It is conventional to treat the Turing test as a sufficient condition test for intelligence rather than the stronger (and indeed incorrect) claim that it is a necessary condition. Block’s remarks here, even if we restrict our attention to the Turing test as a sufficient condition test, are perplexing. First it is unclear what, if anything, could be meant by a human passing or failing the Turing test. Perhaps what he means is that an ersatz human player could play the role of the computer in original Turing test. This would yield a new test whose results would be obscure at best because the form of the Turing test provides meaningful results only when one player with a special attribute competes against another player who wishes to mimic that attribute but does not have it genuinely. (The attribute of being a woman was the property of interest in the original imitation game described by Turing). Of course, one human cannot compete against another in a Turing test while pretending to simulate humanlike intelligence.
Another alternative is that a human’s passing the Turing test simply means that the human player, by virtue of his or her responses, convinces the judge of his or her true identity—i.e. the artificial agent fails the Turing test. But there is no reason to think that leaving the length of the interrogation unbounded would guarantee that the human could not, in this sense, “pass” the Turing test. If we agree that (i) the original Turing test as described by Turing did not bound the length of the interrogation and (ii) there have been many such empirical approximations of the original Turing test, then the claim that a human could never pass would amount to the claim that artificial agents have always or mostly fooled the adjudicators. Obviously, continued interest in the Turing test is due to the fact that humans do regularly pass the Turing test and so this interpretation would be absurd.
What Block might mean here is that if the Turing test were unbounded, the judge would have a foolproof strategy to identify the computer and the human independent of the computer’s properties by playing the game forever. (Admittedly, it is hard to see what this would have to do specifically with the human player’s failing the test.) In this interpretation of Block’s discussion, all the judge would have to do is wait out until the human perished thereby revealing the identities of the competitors. Of course, one premise of this line of reasoning is that the artificial agent always outlives any human competitor but this is no stipulation of the Turing test. Moreover, for the strategy to work, the human judge would have to also outlive the competitors and it’s hard to see how this could be stipulated. Furthermore, it would be presumably trivial to have a programmed artificial agent limit its responses to a period similar to the life of a human, after which it would fail to respond to the teletyped prompts from the judge.

WHAT NEEDS TO BE DONE - From the Turing test passage, extract word for word the part that opens with the words "Another alternative is" and closes with "would be absurd.".

MATERIAL PROVIDED -
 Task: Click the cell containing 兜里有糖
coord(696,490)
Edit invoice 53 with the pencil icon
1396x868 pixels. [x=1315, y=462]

RESULT OF THE EXERCISE -
Another alternative is that a human’s passing the Turing test simply means that the human player, by virtue of his or her responses, convinces the judge of his or her true identity—i.e. the artificial agent fails the Turing test. But there is no reason to think that leaving the length of the interrogation unbounded would guarantee that the human could not, in this sense, “pass” the Turing test. If we agree that (i) the original Turing test as described by Turing did not bound the length of the interrogation and (ii) there have been many such empirical approximations of the original Turing test, then the claim that a human could never pass would amount to the claim that artificial agents have always or mostly fooled the adjudicators. Obviously, continued interest in the Turing test is due to the fact that humans do regularly pass the Turing test and so this interpretation would be absurd.